[Data entries]

_ _ _

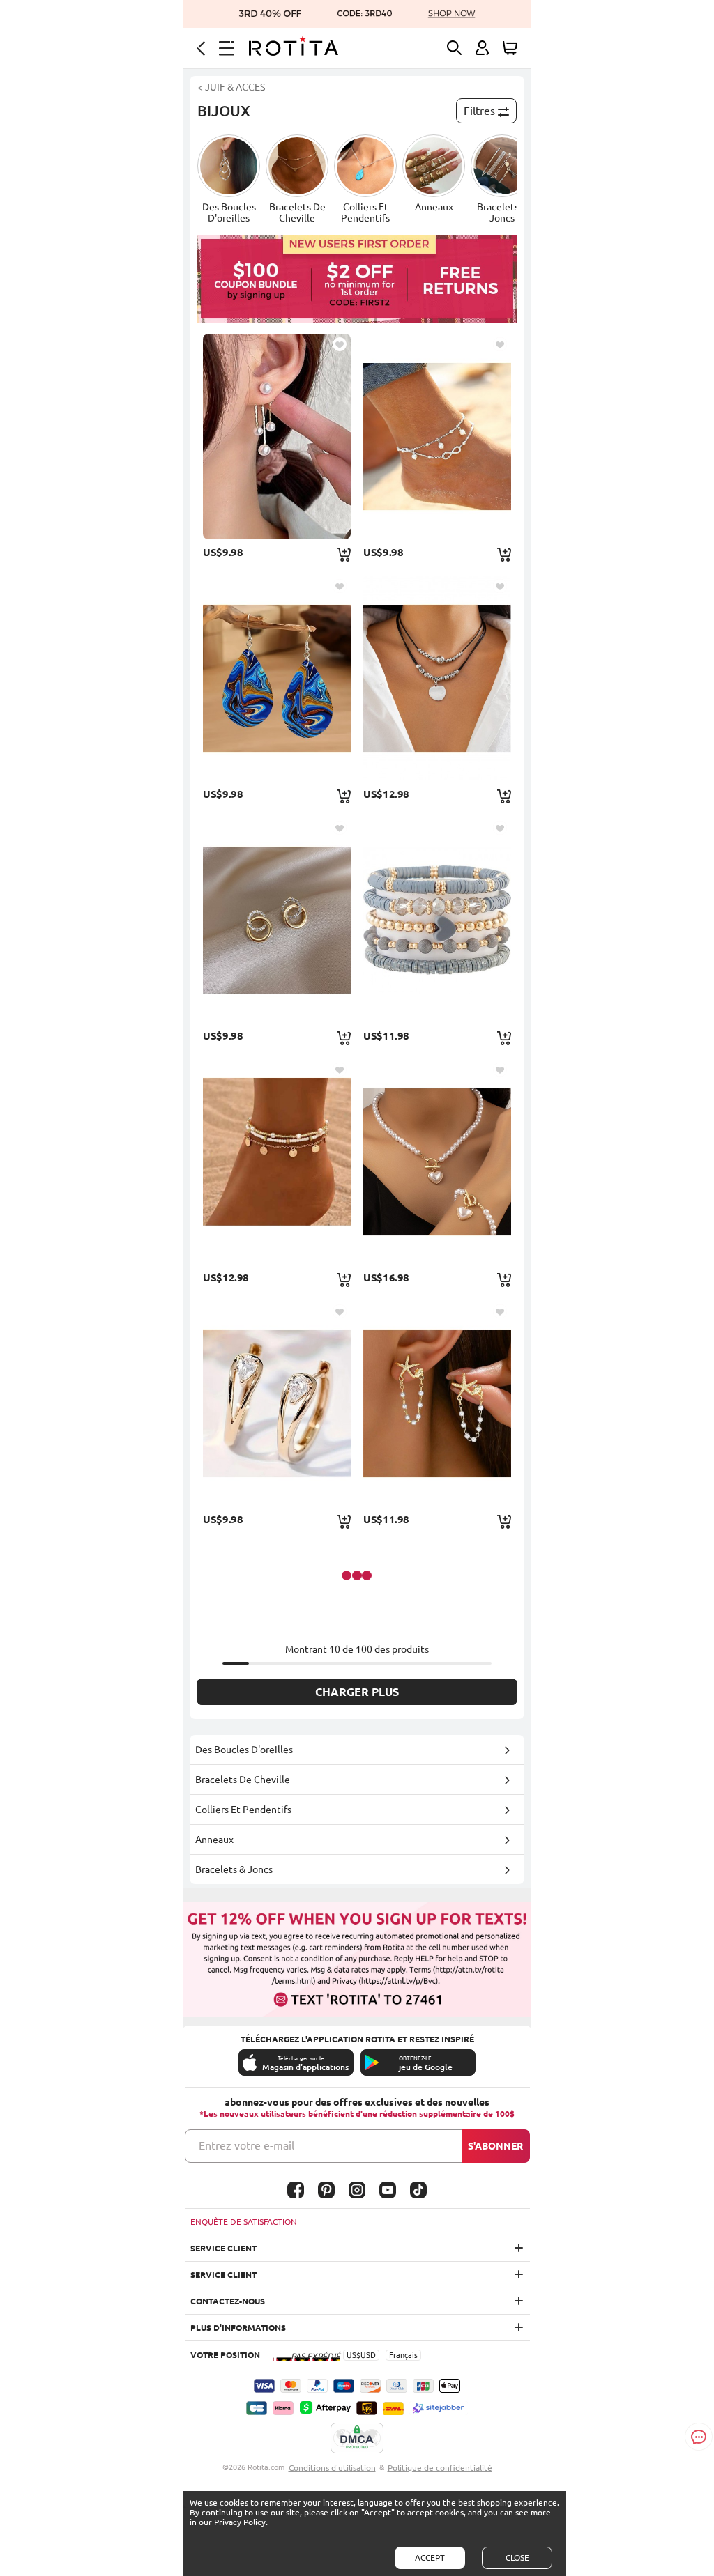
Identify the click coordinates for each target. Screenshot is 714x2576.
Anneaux (214, 1839)
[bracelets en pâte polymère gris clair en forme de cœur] (437, 919)
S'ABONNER (495, 2146)
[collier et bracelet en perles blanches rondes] (437, 1161)
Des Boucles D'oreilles (244, 1749)
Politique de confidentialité (440, 2467)
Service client (223, 2248)
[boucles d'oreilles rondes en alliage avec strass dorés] (277, 1403)
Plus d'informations (238, 2327)
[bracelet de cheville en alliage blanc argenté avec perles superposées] (437, 436)
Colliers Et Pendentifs (243, 1809)
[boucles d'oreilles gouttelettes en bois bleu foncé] (277, 678)
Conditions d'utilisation (332, 2467)
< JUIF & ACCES (231, 87)
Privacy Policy (240, 2522)
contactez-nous (227, 2301)
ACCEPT (430, 2557)
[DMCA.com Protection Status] (357, 2439)
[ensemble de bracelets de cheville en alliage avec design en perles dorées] (277, 1161)
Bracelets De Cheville (242, 1779)
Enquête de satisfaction (243, 2221)
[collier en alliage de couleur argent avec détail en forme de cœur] (437, 678)
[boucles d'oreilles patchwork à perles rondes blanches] (277, 436)
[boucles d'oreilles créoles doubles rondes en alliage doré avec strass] (277, 919)
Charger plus (357, 1692)
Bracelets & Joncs (234, 1869)
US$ (353, 2355)
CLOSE (517, 2557)
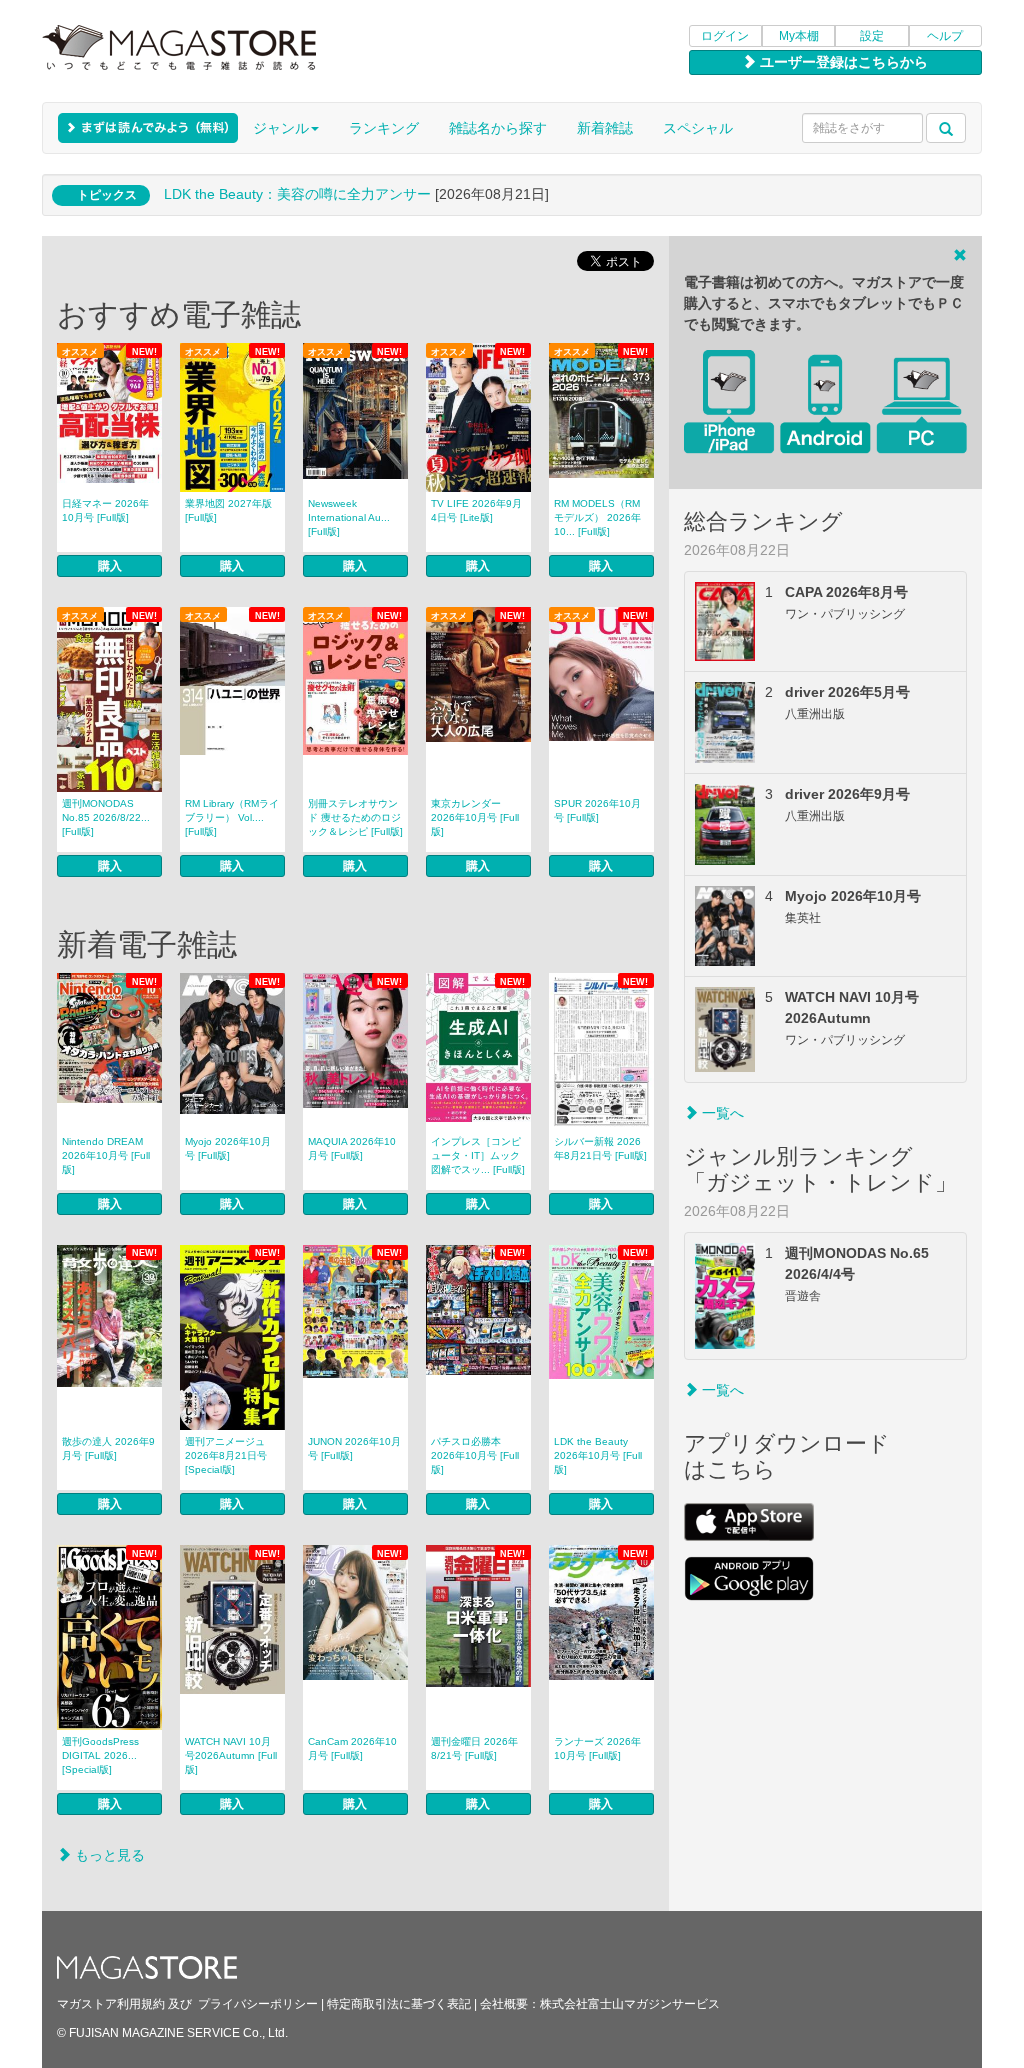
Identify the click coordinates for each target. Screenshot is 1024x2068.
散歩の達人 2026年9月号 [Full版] (108, 1448)
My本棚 (799, 36)
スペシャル (698, 128)
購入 (110, 566)
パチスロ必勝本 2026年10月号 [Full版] (475, 1455)
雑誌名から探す (498, 128)
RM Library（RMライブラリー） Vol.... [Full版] (232, 817)
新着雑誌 (605, 128)
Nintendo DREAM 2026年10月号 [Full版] (106, 1155)
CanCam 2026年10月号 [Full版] (352, 1748)
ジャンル (281, 128)
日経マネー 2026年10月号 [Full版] (105, 510)
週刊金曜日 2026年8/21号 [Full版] (474, 1748)
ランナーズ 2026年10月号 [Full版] (597, 1748)
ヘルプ (945, 36)
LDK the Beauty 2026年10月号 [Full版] (598, 1455)
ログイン (725, 36)
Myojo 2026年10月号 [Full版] (228, 1148)
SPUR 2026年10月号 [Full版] (597, 810)
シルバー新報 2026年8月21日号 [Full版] (600, 1148)
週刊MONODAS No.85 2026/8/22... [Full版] (106, 817)
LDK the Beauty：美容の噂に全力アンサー (297, 194)
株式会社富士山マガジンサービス (630, 2004)
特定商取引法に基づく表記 (399, 2004)
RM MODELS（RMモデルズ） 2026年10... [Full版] (597, 517)
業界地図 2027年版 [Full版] (228, 510)
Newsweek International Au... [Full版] (349, 517)
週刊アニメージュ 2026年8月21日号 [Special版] (226, 1455)
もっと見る (108, 1855)
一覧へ (721, 1113)
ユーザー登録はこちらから (842, 62)
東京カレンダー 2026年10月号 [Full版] (475, 817)
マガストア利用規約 (111, 2004)
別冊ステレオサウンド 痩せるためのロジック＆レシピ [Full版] (355, 817)
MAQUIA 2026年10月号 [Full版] (352, 1148)
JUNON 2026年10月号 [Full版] (354, 1448)
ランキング (384, 128)
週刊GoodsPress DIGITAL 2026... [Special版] (100, 1755)
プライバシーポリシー (258, 2004)
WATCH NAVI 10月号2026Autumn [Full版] (231, 1755)
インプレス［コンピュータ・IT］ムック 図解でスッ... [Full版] (478, 1155)
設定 (872, 36)
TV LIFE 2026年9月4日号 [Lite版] (476, 510)
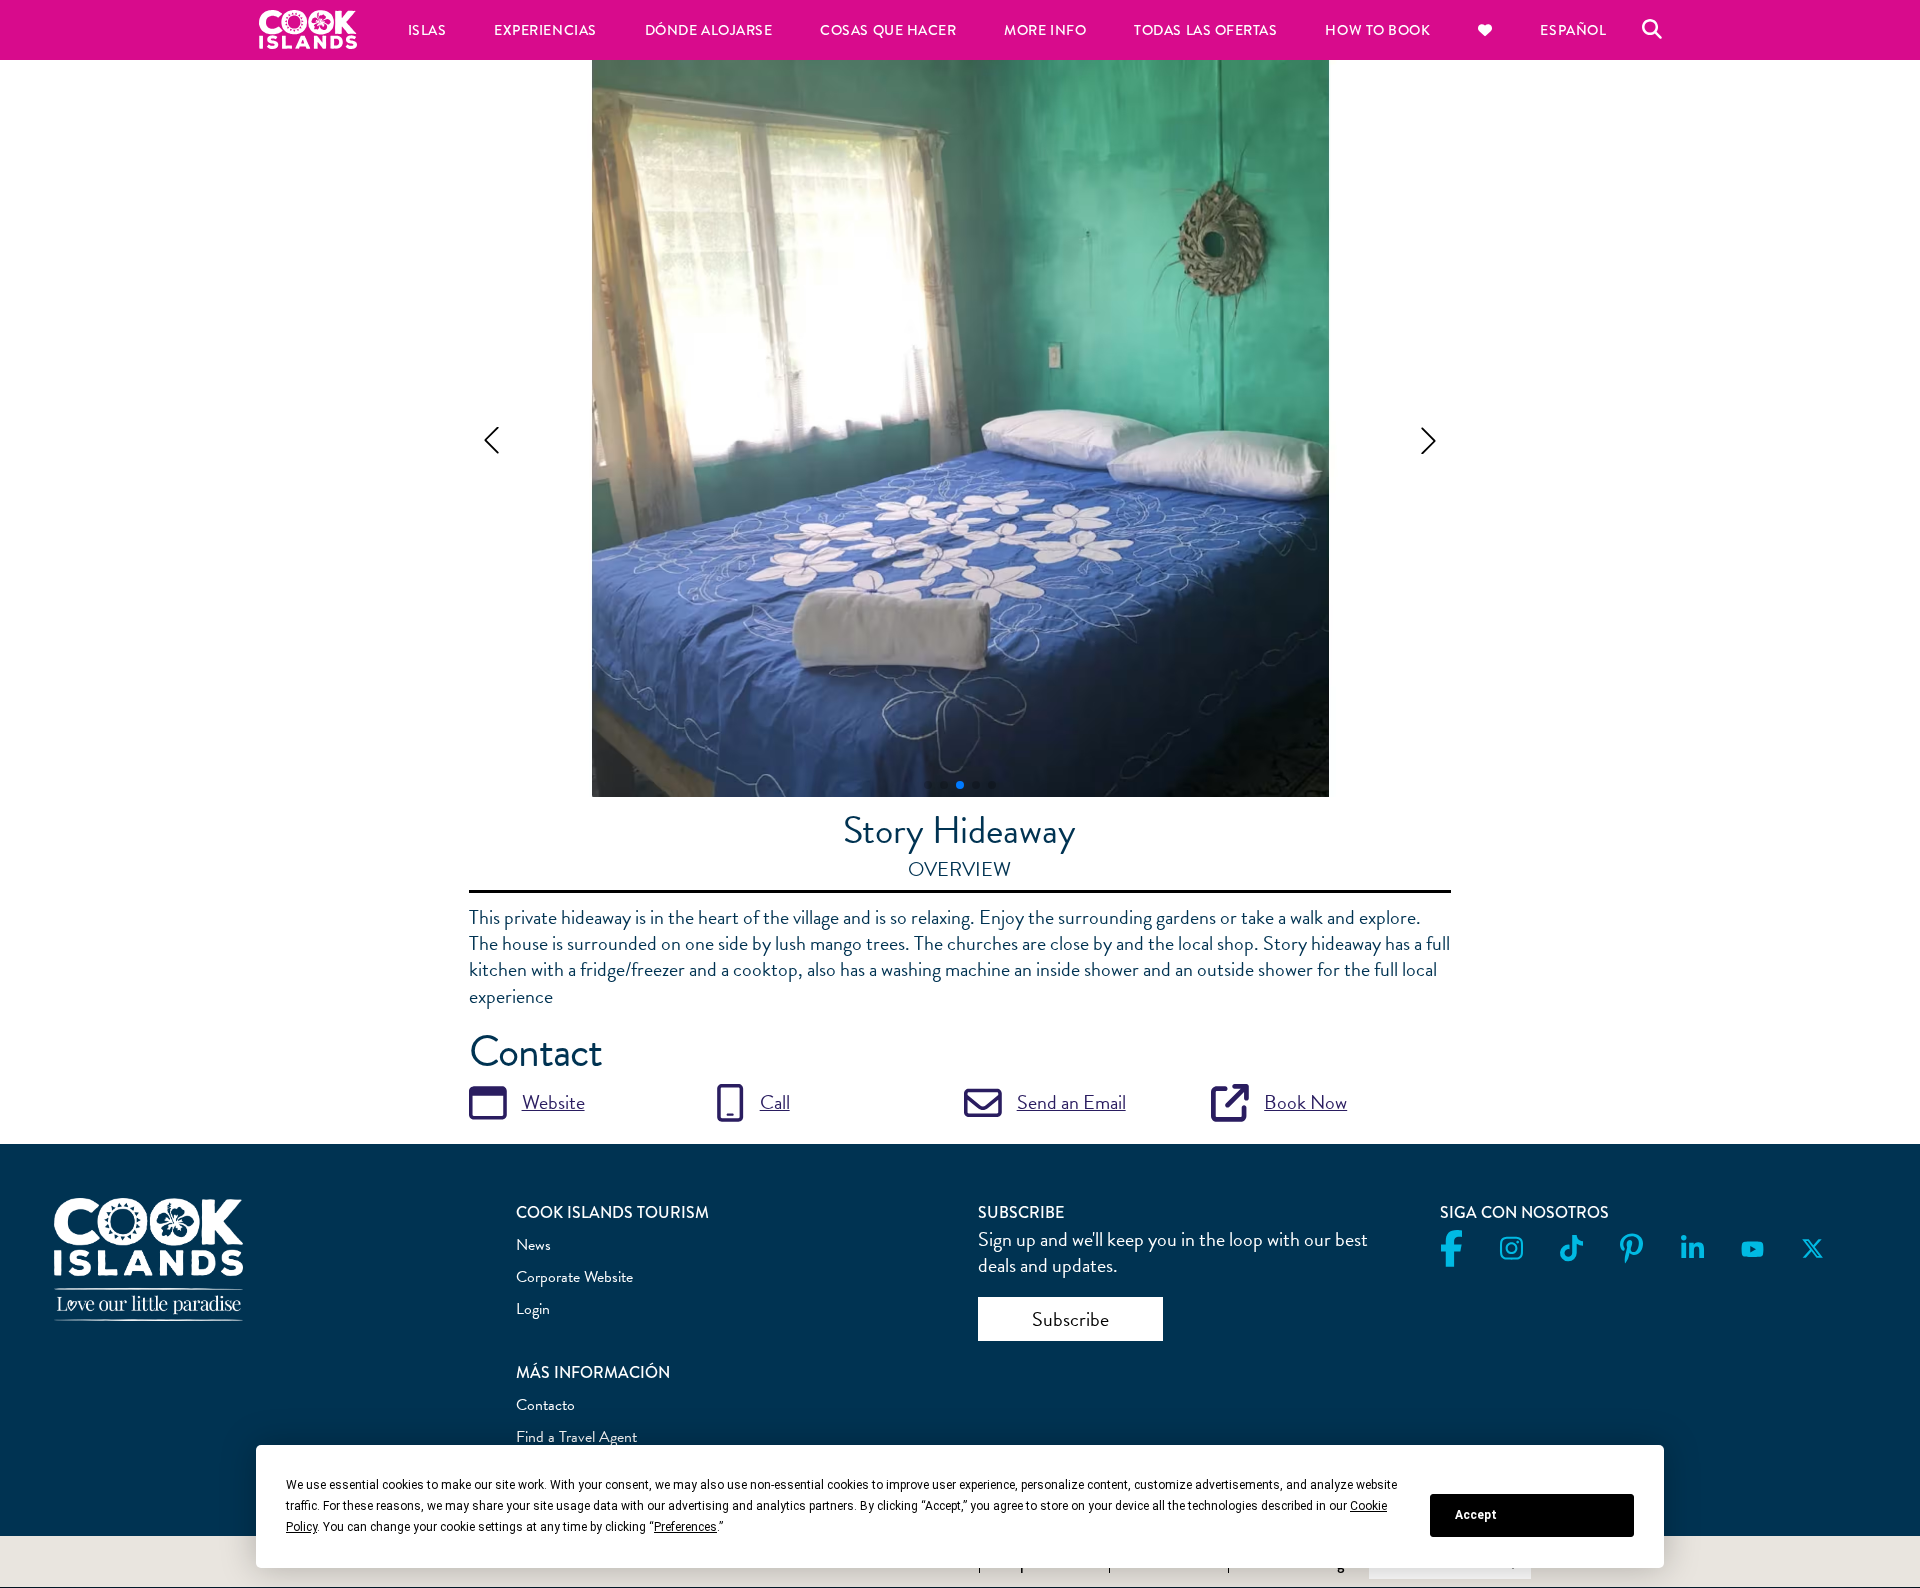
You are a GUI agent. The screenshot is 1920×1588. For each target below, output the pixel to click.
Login (533, 1309)
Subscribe (1070, 1319)
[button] (491, 440)
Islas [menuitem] (427, 30)
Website (553, 1102)
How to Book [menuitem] (1377, 30)
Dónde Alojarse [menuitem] (709, 30)
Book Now (1305, 1102)
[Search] (1652, 30)
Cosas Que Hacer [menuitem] (888, 30)
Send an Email (1071, 1102)
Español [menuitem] (1573, 30)
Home (308, 29)
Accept (1476, 1515)
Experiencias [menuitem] (545, 30)
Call (775, 1102)
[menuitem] (1485, 30)
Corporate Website (574, 1277)
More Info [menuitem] (1045, 30)
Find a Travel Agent (576, 1437)
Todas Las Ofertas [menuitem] (1205, 30)
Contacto (545, 1405)
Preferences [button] (685, 1527)
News (533, 1245)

_ _ _

## Task goal
Nothing should appear in the answer except the lines from the first line of the data through the line holding "Enquête de satisfaction (243, 2221)", exactly as written, with pictures left out.

## Task solution
Identify the click coordinates for each target. Screenshot is 714x2576.
Anneaux (214, 1839)
[bracelets en pâte polymère gris clair en forme de cœur] (437, 919)
S'ABONNER (495, 2146)
[collier et bracelet en perles blanches rondes] (437, 1161)
Des Boucles D'oreilles (244, 1749)
Politique de confidentialité (440, 2467)
Service client (223, 2248)
[boucles d'oreilles rondes en alliage avec strass dorés] (277, 1403)
Plus d'informations (238, 2327)
[bracelet de cheville en alliage blanc argenté avec perles superposées] (437, 436)
Colliers Et Pendentifs (243, 1809)
[boucles d'oreilles gouttelettes en bois bleu foncé] (277, 678)
Conditions d'utilisation (332, 2467)
< JUIF & ACCES (231, 87)
Privacy Policy (240, 2522)
contactez-nous (227, 2301)
ACCEPT (430, 2557)
[DMCA.com Protection Status] (357, 2439)
[ensemble de bracelets de cheville en alliage avec design en perles dorées] (277, 1161)
Bracelets De Cheville (242, 1779)
Enquête de satisfaction (243, 2221)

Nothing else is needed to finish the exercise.